Transformando a la instancia responsable de la persecución de delitos en perseguidores de personas, con escasos logros hasta el momento en la concreción de una procuración de justicia eficaz, ante su escasa capacidad en proporcionar las evidencias contundentes a la instancia de impartición de justicia, lo que la vuelve a convertir en el centro de la descalificación pública, utilizando profusamente "los ecos oficiales".

La tarea de corregir y sancionar pierde su esencia ética cuando privilegia el pasado y descuida la atención del presente; la búsqueda siempre es reveladora e inevitablemente surgen personas y organismos vinculados al presente, por lo que los intentos ostentosos por soslayarlos desluce la intencionalidad honesta y justiciera pregonada, convirtiéndola en una ominosa venganza, muchas veces reflejando odios y rencores acumulados.

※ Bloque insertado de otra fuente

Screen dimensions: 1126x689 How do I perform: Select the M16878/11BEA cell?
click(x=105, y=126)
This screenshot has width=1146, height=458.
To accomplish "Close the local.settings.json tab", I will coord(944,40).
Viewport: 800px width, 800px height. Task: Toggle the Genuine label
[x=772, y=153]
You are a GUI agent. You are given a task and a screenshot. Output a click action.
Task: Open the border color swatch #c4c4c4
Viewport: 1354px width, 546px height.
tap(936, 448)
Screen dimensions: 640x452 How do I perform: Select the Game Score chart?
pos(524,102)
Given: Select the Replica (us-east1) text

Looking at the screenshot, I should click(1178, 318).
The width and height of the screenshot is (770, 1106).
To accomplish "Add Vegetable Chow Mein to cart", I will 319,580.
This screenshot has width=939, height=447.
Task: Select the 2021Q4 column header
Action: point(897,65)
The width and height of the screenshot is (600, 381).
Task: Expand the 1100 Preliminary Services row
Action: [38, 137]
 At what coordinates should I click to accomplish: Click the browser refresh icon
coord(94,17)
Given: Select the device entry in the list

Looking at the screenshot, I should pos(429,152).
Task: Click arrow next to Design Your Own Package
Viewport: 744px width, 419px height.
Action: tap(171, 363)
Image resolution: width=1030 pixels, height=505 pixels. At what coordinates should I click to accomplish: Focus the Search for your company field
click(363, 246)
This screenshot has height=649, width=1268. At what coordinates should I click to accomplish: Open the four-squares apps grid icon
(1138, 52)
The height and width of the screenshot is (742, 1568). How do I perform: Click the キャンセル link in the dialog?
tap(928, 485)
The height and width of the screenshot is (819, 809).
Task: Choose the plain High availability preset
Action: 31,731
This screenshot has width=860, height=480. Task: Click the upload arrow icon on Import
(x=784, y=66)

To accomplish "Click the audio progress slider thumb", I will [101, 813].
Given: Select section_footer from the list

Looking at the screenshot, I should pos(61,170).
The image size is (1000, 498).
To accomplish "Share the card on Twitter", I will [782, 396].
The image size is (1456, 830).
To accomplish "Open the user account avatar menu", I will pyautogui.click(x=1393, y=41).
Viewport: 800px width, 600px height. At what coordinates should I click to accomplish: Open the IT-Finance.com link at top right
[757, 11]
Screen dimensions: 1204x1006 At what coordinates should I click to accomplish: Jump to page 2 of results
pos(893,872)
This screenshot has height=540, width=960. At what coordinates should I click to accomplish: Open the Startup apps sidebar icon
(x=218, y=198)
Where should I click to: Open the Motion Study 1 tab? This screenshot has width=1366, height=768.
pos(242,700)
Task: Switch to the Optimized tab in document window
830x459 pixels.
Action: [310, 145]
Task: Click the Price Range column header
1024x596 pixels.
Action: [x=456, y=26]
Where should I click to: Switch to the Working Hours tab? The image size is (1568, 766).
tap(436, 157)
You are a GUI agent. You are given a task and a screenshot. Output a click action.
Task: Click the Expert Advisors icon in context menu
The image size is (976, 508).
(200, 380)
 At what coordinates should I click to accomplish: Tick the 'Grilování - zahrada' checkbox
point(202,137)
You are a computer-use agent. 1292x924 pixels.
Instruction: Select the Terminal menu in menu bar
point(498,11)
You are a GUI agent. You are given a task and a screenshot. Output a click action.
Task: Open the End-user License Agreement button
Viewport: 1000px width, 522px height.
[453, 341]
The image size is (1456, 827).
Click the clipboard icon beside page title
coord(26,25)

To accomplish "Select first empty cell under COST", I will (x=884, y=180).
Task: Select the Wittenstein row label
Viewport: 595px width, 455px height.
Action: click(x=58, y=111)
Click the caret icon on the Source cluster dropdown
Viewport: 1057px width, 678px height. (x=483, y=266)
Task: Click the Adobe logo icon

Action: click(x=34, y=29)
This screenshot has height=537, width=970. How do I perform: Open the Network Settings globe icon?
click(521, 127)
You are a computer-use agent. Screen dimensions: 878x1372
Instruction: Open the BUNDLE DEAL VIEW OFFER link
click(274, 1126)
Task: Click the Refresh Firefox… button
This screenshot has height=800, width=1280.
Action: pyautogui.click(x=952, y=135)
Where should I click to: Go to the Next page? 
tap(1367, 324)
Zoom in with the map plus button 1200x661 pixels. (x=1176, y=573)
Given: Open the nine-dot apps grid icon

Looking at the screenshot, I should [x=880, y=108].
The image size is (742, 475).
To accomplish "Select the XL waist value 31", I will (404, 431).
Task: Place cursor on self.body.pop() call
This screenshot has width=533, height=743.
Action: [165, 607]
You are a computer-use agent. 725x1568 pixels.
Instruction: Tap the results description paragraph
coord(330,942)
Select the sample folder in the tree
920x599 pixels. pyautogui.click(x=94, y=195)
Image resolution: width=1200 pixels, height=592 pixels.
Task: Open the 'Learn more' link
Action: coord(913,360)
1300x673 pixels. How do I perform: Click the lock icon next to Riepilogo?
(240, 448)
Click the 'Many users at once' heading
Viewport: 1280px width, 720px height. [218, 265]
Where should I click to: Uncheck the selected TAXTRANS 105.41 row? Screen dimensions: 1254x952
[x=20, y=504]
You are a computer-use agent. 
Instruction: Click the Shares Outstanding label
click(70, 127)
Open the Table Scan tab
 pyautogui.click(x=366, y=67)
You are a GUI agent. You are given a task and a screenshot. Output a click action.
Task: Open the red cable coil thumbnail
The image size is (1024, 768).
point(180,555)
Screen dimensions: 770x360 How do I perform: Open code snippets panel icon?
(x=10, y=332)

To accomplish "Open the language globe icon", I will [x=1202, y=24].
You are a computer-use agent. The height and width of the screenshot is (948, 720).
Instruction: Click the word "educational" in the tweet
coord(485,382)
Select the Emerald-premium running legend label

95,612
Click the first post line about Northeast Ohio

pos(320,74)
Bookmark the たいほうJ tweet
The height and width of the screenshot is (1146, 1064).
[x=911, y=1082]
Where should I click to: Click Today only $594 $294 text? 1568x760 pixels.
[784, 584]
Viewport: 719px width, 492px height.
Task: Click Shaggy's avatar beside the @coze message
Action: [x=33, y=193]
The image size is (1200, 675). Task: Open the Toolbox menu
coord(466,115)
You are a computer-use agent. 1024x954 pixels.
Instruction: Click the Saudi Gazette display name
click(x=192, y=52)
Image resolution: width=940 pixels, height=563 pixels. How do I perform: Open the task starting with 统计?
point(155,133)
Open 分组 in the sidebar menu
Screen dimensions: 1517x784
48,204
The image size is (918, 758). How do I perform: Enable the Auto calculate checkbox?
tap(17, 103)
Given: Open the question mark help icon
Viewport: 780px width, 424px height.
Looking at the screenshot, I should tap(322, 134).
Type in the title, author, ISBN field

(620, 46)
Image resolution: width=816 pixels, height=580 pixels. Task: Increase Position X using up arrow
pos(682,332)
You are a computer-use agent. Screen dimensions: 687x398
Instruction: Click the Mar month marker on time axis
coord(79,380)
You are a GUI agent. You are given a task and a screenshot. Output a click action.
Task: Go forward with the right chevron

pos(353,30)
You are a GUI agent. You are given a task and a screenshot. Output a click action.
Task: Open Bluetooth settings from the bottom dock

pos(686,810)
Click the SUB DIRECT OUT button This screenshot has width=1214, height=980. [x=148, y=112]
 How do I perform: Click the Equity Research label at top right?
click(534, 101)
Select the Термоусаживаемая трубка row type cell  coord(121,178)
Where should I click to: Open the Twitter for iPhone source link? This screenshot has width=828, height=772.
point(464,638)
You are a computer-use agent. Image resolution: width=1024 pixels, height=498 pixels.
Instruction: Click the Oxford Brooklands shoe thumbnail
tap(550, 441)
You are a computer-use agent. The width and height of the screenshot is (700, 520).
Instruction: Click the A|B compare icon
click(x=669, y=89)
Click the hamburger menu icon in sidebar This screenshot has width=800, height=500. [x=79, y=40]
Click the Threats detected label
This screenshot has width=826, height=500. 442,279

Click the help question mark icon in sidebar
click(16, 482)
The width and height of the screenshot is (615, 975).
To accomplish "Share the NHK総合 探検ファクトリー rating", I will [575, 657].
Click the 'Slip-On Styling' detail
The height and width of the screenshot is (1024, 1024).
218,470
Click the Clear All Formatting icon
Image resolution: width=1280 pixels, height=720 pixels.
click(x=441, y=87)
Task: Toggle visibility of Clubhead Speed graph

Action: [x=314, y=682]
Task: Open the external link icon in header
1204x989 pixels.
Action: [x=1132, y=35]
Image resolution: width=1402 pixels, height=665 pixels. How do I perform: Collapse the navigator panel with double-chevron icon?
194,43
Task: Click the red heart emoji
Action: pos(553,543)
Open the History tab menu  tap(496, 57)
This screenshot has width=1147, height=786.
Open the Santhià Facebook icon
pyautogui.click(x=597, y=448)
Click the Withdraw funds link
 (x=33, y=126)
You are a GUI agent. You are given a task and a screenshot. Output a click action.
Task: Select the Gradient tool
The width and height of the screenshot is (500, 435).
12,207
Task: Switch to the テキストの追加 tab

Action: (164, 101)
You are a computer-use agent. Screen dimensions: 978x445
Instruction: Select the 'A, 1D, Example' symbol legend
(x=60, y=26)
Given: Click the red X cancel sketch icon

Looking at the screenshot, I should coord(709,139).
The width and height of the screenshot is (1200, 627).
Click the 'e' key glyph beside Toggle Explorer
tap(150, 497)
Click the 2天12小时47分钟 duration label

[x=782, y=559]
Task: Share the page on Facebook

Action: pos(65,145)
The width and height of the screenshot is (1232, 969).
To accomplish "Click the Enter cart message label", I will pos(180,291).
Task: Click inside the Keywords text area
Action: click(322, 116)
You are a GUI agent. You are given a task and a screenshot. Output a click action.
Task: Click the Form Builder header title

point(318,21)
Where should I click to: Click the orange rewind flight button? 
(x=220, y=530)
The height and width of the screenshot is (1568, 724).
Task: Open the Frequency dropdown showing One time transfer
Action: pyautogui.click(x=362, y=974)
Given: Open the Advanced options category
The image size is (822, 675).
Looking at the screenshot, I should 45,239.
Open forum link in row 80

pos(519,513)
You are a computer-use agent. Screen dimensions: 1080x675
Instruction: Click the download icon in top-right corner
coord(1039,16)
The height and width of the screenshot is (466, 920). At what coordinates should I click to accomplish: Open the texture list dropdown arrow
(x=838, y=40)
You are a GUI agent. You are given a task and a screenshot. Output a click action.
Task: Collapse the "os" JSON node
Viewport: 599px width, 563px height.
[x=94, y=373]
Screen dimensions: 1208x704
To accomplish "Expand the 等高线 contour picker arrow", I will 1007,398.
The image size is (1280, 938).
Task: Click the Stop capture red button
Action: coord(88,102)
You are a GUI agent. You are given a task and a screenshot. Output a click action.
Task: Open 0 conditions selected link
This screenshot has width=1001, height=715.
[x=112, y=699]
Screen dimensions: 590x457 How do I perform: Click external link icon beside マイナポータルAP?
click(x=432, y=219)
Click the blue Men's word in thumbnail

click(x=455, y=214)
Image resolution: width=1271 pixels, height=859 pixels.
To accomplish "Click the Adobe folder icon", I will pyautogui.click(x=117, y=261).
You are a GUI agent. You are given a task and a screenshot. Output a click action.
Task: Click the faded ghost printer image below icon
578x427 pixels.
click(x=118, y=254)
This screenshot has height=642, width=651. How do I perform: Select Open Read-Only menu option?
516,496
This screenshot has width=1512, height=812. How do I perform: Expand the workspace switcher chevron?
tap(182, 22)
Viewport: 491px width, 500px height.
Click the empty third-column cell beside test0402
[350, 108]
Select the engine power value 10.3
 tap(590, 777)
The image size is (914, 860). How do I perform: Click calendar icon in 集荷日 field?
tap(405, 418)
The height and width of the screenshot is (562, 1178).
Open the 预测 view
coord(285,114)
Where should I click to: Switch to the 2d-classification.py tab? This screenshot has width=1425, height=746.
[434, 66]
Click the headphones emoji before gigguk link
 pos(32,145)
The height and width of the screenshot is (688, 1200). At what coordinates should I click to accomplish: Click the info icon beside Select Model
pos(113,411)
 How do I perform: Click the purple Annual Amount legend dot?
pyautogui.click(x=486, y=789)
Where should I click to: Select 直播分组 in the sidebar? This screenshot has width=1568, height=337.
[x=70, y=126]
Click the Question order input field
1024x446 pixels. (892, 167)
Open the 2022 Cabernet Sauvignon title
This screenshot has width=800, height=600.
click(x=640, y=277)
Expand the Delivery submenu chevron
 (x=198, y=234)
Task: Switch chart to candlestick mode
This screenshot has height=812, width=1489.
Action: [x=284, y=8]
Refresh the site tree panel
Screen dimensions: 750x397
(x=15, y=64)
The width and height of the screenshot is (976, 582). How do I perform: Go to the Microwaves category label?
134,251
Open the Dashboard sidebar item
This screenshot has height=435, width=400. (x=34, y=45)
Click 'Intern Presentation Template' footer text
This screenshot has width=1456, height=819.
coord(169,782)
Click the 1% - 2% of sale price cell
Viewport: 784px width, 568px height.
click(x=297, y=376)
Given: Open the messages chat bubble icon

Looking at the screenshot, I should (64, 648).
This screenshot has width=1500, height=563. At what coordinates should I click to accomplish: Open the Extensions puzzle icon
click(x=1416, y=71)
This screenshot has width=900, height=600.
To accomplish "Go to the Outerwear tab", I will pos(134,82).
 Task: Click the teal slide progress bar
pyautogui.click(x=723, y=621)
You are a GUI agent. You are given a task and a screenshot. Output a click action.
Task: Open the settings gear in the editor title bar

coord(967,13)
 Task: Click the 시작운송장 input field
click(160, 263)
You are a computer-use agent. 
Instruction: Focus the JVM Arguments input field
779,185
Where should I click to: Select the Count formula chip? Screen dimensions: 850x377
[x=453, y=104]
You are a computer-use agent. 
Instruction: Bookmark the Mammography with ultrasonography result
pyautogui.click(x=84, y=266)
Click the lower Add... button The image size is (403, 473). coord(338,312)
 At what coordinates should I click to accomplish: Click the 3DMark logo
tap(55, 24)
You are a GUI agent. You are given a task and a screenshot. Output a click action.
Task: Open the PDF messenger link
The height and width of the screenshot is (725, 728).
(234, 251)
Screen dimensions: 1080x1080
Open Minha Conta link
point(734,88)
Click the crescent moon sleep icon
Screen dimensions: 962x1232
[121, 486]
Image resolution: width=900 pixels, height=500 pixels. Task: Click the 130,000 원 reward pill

México es una nación integrada por ciudadanos bien intencionados. Nuestra historia está plagada de hechos que muestran a un mexicano estoico, perseverante, enjundioso, dicharachero, con una carga emocional que le ha permitido sobreponerse a situaciones muy difíciles.

La nobleza del mexicano también ha sido motivo de intentos maliciosos que tratan de sacar provecho de ella; nuestra fe y esperanza siempre se mantiene viva, en que no se materialicen daños irreversibles.

La conjugación individual y colectiva de "ser juicioso, justo y libre; y el compromiso de no hacerse cómplice ni siquiera con el silencio, de quienes son injustos en el uso del poder", señalados por el poeta inglés Shelley, cobran una vigencia preponderante en nuestros tiempos actuales.

* El autor de esta colaboración es General de División Diplomado de Estado Mayor y Maestro.